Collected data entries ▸
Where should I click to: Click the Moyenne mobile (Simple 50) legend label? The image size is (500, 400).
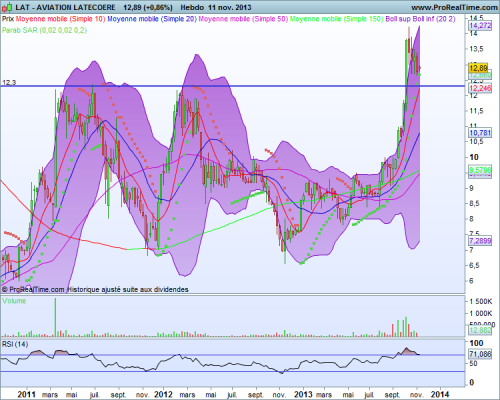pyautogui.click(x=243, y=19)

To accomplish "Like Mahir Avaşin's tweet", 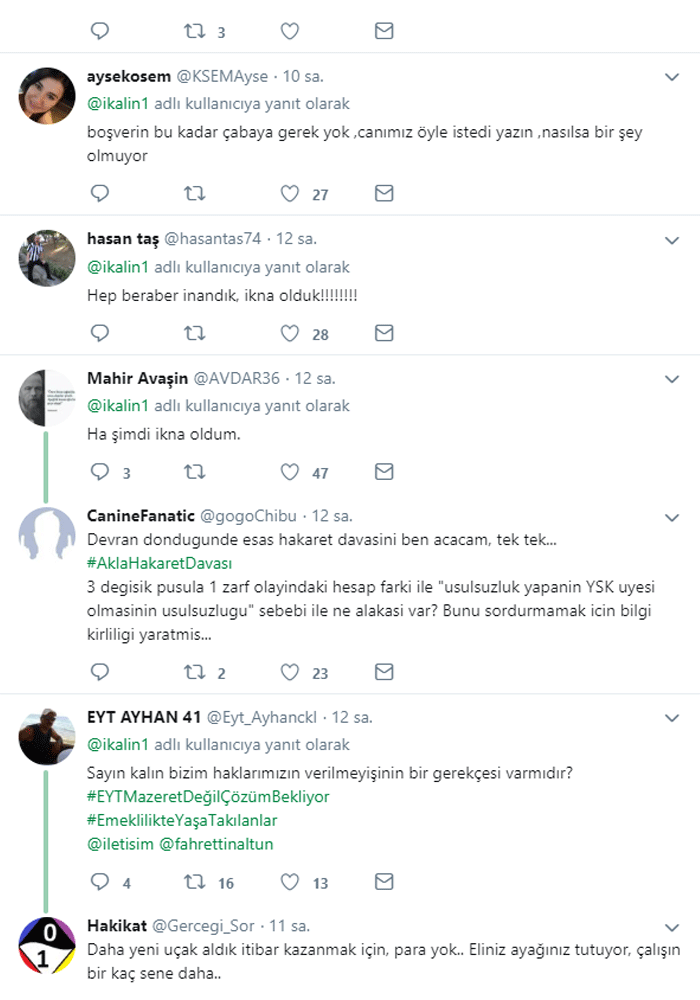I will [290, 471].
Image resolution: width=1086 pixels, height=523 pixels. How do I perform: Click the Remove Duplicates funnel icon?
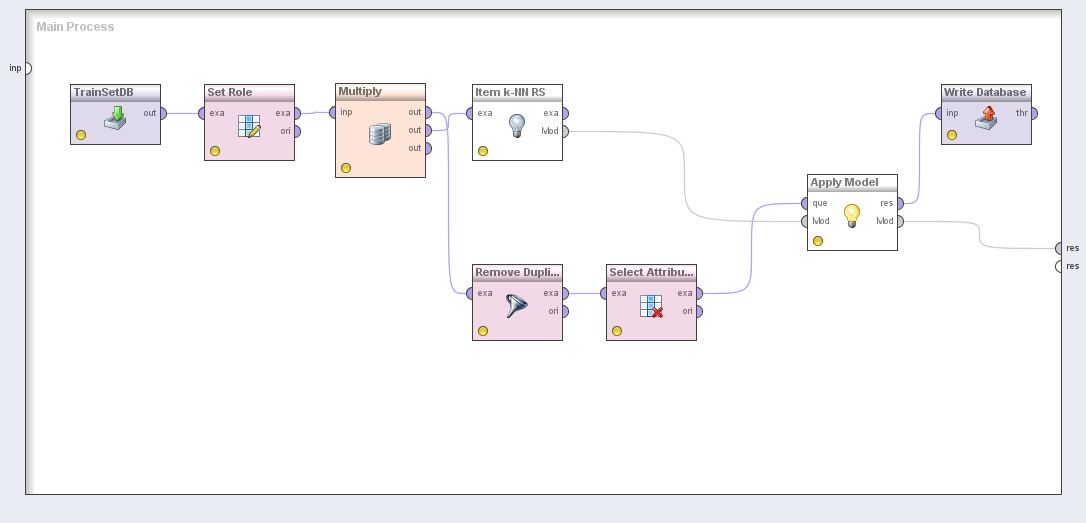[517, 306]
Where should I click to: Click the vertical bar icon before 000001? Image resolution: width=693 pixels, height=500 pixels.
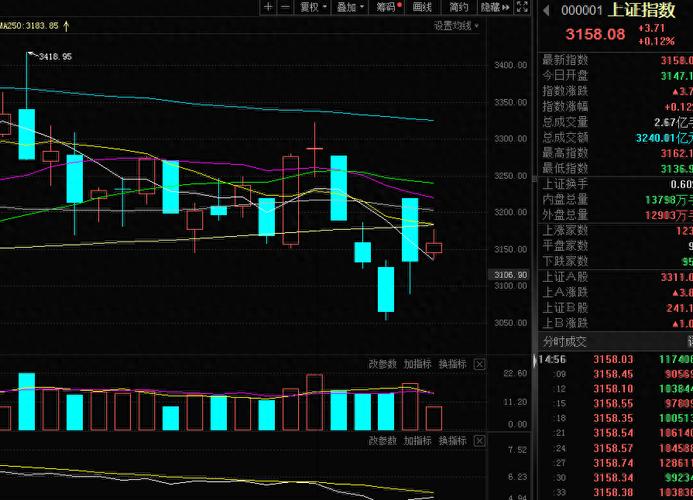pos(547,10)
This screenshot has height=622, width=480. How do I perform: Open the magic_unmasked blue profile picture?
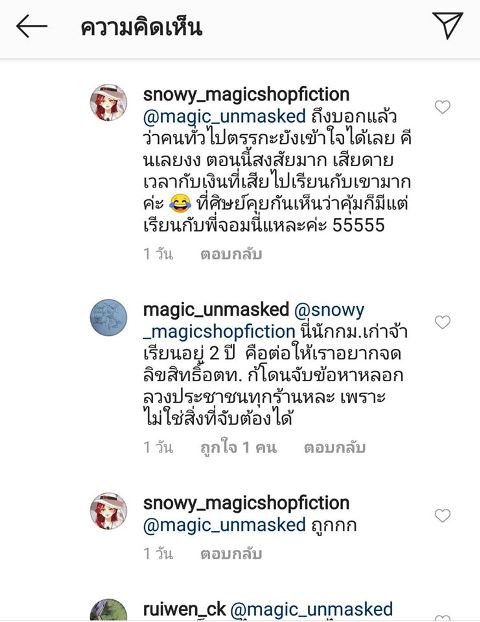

Work instructions ▸ After locating the line with "Image resolution: width=1086", transcribe it and the rest of the data above exactly as written, without any picture.

Task output ▸
Image resolution: width=1086 pixels, height=523 pixels. How do I perform: Click the Remove Duplicates funnel icon?
[517, 306]
Where should I click to: Click the vertical bar icon before 000001? Image resolution: width=693 pixels, height=500 pixels.
pos(547,10)
This screenshot has height=622, width=480. How do I perform: Open the magic_unmasked blue profile picture?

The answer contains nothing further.